- [Passage shown]:
-- begin --

- Location: Damascus
- Address: 56 Hamza bin Abdul Muttalib Street, Western Villas, Mezzeh
- Coordinates: 33°29′49.5″N 36°14′0.5″E﻿ / ﻿33.497083°N 36.233472°E
- Chargé d'affaires: Ferdinand P. Flores
- Website: https://damascuspe.dfa.gov.ph/

= Embassy of the Philippines, Damascus =

Diplomatic mission of the Philippines in Syria

The Embassy of the Philippines in Damascus is the diplomatic mission of the Republic of the Philippines to the Syrian Arab Republic. Opened in 2009, it is located in the Western Villas district of the Mezzeh municipality in southwestern Damascus, near the People's Palace.

==History==
Although the Philippines and Syria established diplomatic relations in 1946, the Philippines did not establish an embassy in the country until much later, with diplomatic relations initially being conducted through the Philippine Embassy in Cairo. In 1960, while Syria was part of the United Arab Republic (UAR), retired colonel Pullong Arpa of Sulu was appointed by President Carlos P. Garcia as the first Philippine ambassador to the country.

Although Syria left the UAR the following year as a result of the 1961 Syrian coup d'état, the Cairo mission continued to exercise jurisdiction over the country. Jurisdiction over Syria later passed to the Philippine Embassy in Amman, and following that the Philippine Embassy in Beirut when it opened in 1996, with an honorary consulate in Damascus serving the country.

-- end --

- [Challenge 1]: From the entries, copy everything from the line containing "You are a GUI" down to the line containing "Looking at the", keeping both of those lines, and omit the pictures.

- [Dataset rows]:
-- begin --

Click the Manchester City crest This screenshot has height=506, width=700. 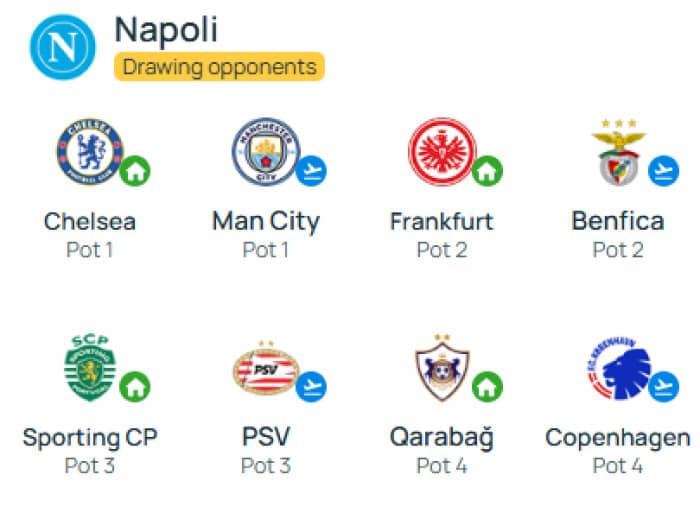(x=266, y=152)
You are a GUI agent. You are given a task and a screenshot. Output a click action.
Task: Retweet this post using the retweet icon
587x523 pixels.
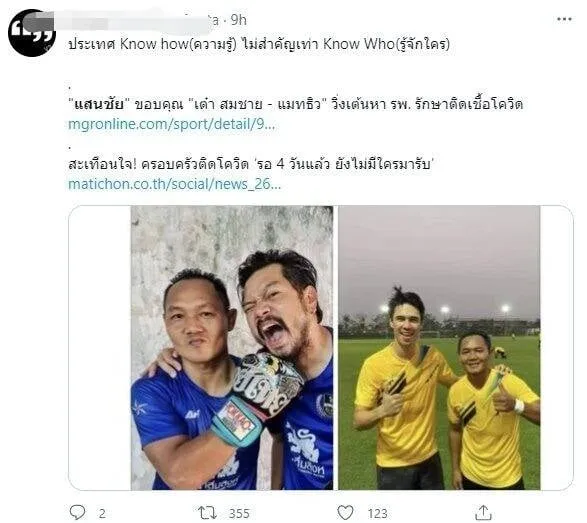207,513
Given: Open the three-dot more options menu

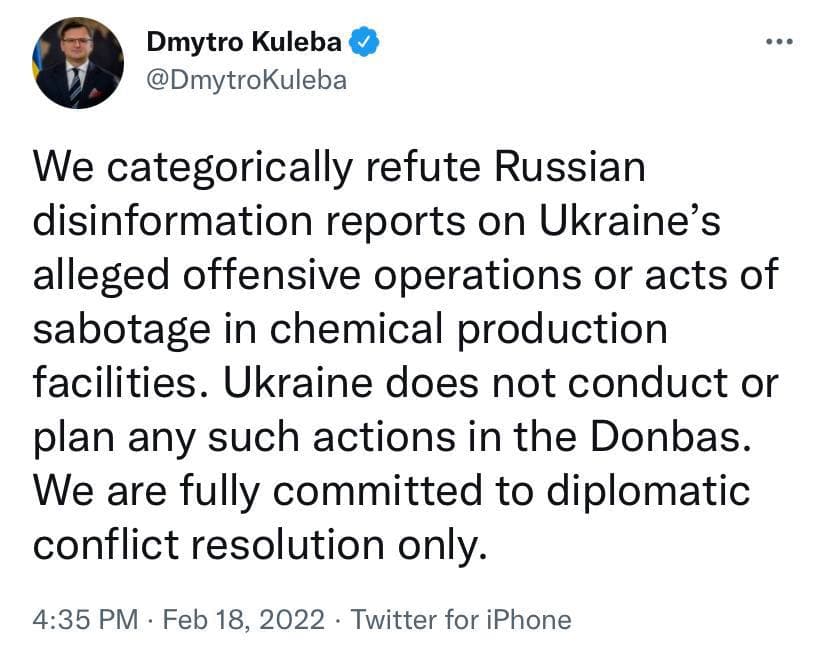Looking at the screenshot, I should pyautogui.click(x=778, y=43).
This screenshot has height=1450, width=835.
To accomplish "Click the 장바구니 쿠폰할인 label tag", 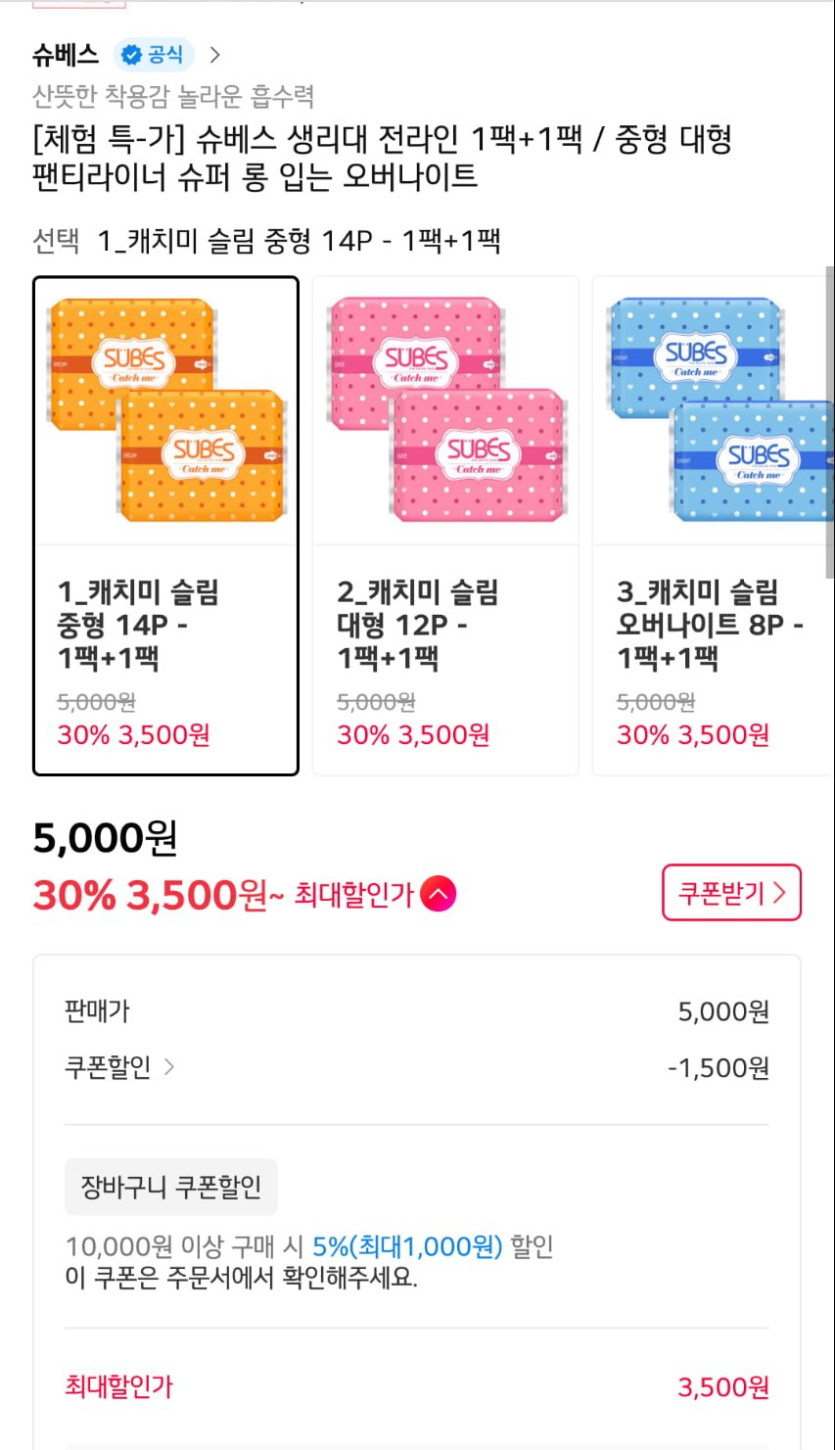I will 171,1187.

-- end --

- [Challenge 2]:
Answer these questions from the article on the Philippine embassy in Damascus:
(a) In what year did the embassy open?
(b) Who was appointed in 1960 as the first Philippine ambassador to Syria?
(c) Who is listed as chargé d'affaires?

- [Task output 1]:
You are a GUI agent. You are given a task and a screenshot. Output a click action.
Task: Retweet this post using the retweet icon
587x523 pixels.
207,513
Given: Open the three-dot more options menu

Looking at the screenshot, I should pyautogui.click(x=778, y=43).

- [Task output 2]:
(a) 2009
(b) Retired colonel Pullong Arpa of Sulu
(c) Ferdinand P. Flores